DAMNED IF YOU DO, DAMNED IF YOU DON’T: Two weeks ago, Target settled a class-action lawsuit filed by the NAACP Legal Defense Fund for $3.74 million. The claim was that by asking job applicants about their criminal records, Target was discriminating against African Americans and Hispanics, since they are more likely to have a criminal record.
Meanwhile, in response to public pressure, Uber is upping its efforts to check into its drivers’ criminal backgrounds.
Will Uber now become a lawsuit target? Maybe.
This is an area of the law that really jumped the track. The EEOC’s policy is so vague that employers frequently have no idea what they can or cannot do. But more important, declining to hire someone because he has committed crimes isn’t race discrimination. The EEOC is not supposed to have jurisdiction under Title VII unless the employer has discriminated on the basis of race, color, religion, sex or national origin.
Alas, however, the “disparate impact” theory of liability (upon which the EEOC and the NAACP Legal Defense Fund rely) is well-entrenched in the law.
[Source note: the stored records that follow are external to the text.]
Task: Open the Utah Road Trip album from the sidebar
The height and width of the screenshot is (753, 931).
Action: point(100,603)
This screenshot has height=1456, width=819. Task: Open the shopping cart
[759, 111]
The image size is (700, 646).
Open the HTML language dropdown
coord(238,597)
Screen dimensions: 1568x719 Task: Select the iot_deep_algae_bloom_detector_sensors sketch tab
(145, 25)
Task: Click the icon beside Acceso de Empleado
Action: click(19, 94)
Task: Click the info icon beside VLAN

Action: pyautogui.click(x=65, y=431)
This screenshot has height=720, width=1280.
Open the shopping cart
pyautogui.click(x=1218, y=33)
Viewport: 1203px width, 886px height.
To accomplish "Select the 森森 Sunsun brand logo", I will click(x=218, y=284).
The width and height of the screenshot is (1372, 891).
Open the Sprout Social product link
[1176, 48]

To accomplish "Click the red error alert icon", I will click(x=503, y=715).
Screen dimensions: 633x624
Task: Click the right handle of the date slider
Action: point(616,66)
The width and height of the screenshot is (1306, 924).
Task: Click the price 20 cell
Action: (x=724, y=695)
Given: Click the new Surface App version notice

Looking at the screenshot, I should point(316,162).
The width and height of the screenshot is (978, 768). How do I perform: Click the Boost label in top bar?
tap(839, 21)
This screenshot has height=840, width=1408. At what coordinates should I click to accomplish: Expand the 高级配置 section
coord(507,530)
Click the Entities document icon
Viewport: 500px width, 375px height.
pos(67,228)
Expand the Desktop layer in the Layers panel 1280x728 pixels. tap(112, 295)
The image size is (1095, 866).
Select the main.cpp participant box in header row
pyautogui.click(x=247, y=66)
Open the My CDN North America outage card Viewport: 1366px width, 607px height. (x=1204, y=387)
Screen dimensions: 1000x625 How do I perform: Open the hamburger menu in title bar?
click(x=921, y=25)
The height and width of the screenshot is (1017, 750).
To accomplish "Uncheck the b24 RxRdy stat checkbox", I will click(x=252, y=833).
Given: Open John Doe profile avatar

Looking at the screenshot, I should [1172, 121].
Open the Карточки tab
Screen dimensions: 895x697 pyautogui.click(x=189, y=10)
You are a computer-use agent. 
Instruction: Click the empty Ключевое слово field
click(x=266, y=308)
For the skinny on how that came to be and why it is a terrible idea, read my Statement on the EEOC’s Criminal Background Check Policy.
(Remember when MLK said he looked forward to the day when his children would be judged by the content of their character rather than their skin color? Judging job applicants by their criminal record is as close to judging them by the content of their character as we mortals can hope to get. Sure, some people deserve a second chance, but shouldn’t that be up to the employer?)